Quelle réponse des supermarchés ?

Dans ce contexte de crainte pour le pouvoir d’achat – première préoccupation des Français selon les sondages d’opinion -, les enseignes minimisent autant qu’elles le peuvent les hausses de prix avec un objectif: garder, voire gagner de nouveaux clients, de plus en plus attentifs à leur ticket de caisse.

A grand renfort de plans de communication, elles travaillent en outre ce que le spécialiste du secteur Olivier Dauvers appelle leur « image prix », c’est-à-dire la perception qu’ont les clients de leurs prix. Michel-Edouard Leclerc a ainsi annoncé un « bouclier anti-inflation », devant compenser en bons d’achat dans les magasins E.Leclerc les hausses de prix à partir du 4 mai sur une sélection de 120 produits très consommés.

Les enseignes dont l’« image prix » est la meilleure, E.Leclerc, Lidl ou Aldi notamment, sont aussi celles dont les performances économiques sont les meilleures. Mais la concurrence, évidemment soucieuse de son image prix également, s’efforce elle aussi d’« écraser les prix », et de le faire savoir.

Que peut faire le gouvernement ?

Si d’un côté le ministre de l’Agriculture, Julien Denormandie, a poussé pour une réouverture des discussions sur les prix des produits agroalimentaires mi-mars, le gouvernement est d’un autre côté bien conscient des problématiques posées par la hausse des prix alimentaires pour de nombreux ménages français.

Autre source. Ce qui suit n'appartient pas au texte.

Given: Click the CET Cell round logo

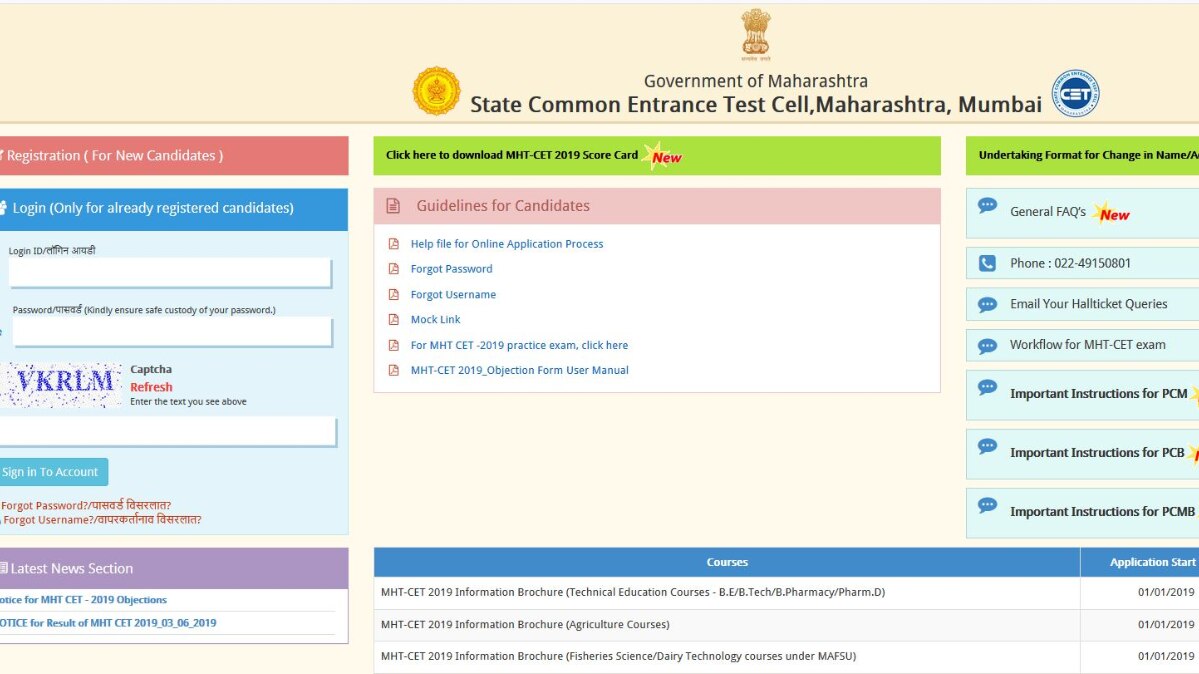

Il a déjà décidé d’onéreuses mesures pour aider les ménages et les entreprises, notamment le gel du prix du gaz (coût de 6,4 milliards d’euros selon une dernière estimation mi-mars), une indemnité inflation pour les plus modestes (3,8 milliards d’euros), une remise de 15 centimes sur le carburant (3 milliards).

Mais durant la campagne, Emmanuel Macron a promis d’aller plus loin, via notamment un chèque alimentaire, une aide pour les personnes qui utilisent beaucoup leur voiture pour travailler, ou une revalorisation des minimas sociaux et des pensions de retraites.

Auprès de l’AFP, l’association de consommateurs Familles rurales avait demandé que le chèque alimentaire porte « sur les produits qui sont valorisés dans le plan national nutrition santé ».